The data scientist hired in the original diagram will flail at steps 1-3 but even when they get through them they will flail again at step 5. You know what your goals are; you know who your customers are; you know what they are trying to achieve; you know what your product is capable of, and what it does not do. Your data experts do not know these things, at least at first. A data team hired in isolation without working closely with domain experts from within the business is going to do a huge amount of work and produce nonsensical results based on inaccurate assumptions. A data team without close partnership to ask the right questions and feed back on results is useless. This is why I went to work as a data analyst at a web company; I know the domain, so I can frequently ask the right questions.
Still learning
While all of this has been great fun to learn and apply, and I feel a hundred times more productive as a data person than I did 18 months ago, there are still some big, unsolved problems that I don't have answers for yet:
1. Should the business self-serve data?
Data tool vendors love to sell that their fool-proof SQL interface means that stakeholders can "write their own queries" or even "build their own dashboards with no code". I'm split on the question. Lots of people know SQL and can make useful progress on their own, and data teams shouldn't gatekeep them. On the other hand, querying the wrong table, or misunderstanding a result, can produce inaccurate conclusions that a dedicated data person wouldn't make. So is self-serve worth it? I don't know. My current compromise is that I recommend people try to self-serve and then run what they've built past the data team to check their work, but it's not a perfect solution.
2. What about dashboards?
Everybody who does an analysis once ends up wanting it run all the time. The solution is dashboards: you create a query that lives at a URL, and it can be revisited and refreshed at will. In practice, dashboards get stale very quickly as the business changes around them, and are seldom documented well enough for it to be obvious when any particular dashboard should no longer be considered reliable. Also, dashboards accumulate over time, making it difficult for newcomers to find the most important data. Dashboards are great but maintaining dashboards seems to be a full-time job, and the information about which dashboards are important and reliable lives in the heads of the data team, which is not a good solution.
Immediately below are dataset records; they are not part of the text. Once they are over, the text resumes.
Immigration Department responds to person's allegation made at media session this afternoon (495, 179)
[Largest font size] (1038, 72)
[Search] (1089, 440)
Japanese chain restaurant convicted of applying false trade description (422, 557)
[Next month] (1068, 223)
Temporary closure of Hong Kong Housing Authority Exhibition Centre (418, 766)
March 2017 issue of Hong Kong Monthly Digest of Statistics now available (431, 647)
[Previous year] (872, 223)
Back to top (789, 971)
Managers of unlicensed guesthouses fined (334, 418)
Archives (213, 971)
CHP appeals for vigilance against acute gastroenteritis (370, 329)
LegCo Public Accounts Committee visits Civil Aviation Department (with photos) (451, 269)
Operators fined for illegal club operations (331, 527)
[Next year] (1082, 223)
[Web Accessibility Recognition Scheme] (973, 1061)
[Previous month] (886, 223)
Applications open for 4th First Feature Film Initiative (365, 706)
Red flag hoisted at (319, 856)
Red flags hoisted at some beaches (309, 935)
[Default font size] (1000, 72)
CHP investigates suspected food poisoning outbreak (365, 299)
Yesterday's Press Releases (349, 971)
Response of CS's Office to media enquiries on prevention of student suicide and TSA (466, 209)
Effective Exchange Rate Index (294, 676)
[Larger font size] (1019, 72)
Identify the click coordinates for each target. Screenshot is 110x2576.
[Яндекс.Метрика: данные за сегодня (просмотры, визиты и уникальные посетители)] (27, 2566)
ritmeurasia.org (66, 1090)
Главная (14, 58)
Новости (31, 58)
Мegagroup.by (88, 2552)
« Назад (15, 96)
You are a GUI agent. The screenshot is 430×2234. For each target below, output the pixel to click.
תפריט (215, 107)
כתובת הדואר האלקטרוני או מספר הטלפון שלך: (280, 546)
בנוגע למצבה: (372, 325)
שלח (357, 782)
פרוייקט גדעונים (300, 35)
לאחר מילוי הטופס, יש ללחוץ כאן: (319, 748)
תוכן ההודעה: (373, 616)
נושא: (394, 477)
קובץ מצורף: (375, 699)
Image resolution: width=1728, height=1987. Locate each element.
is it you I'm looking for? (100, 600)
3. How should discovery work?
A business of any size breeds data at a bewildering rate. New products, new features, new pricing, new analyses can quickly produce hundreds of tables. A new data team member, or even an existing one, can find it impossible to know which tables are suitable for which purpose, and which data lives where. dbt addresses this with documentation of tables in the code, down to the column label, and auto-generating searchable documentation. But being able to find every column that contains the word "revenue" and knowing which table is the right one to answer the specific question about revenue you have today are very different things. Again, the answers to this currently lie in the collective knowledge of the data team, and that's not a scalable answer.
We are of course not sitting on our hands perplexed by these problems, and are trying many solutions, including process changes and third-party tools from the exponentially-growing collection of data tool vendors who email us every day. But I don't like any of the answers I've seen yet.
More to come
The last 18 months have been tremendous at up-leveling my understanding of how a data team should be built and run and I'd like to call out Emilie, the manager of Netlify's data team, who joined six months after I did and has been responsible for introducing me to a great deal of this stuff, as well as hiring a great team to get it all done.
As I was with web frameworks, I feel like I have arrived late to the data management party, but it's a party nevertheless. I look forward to another year of learning.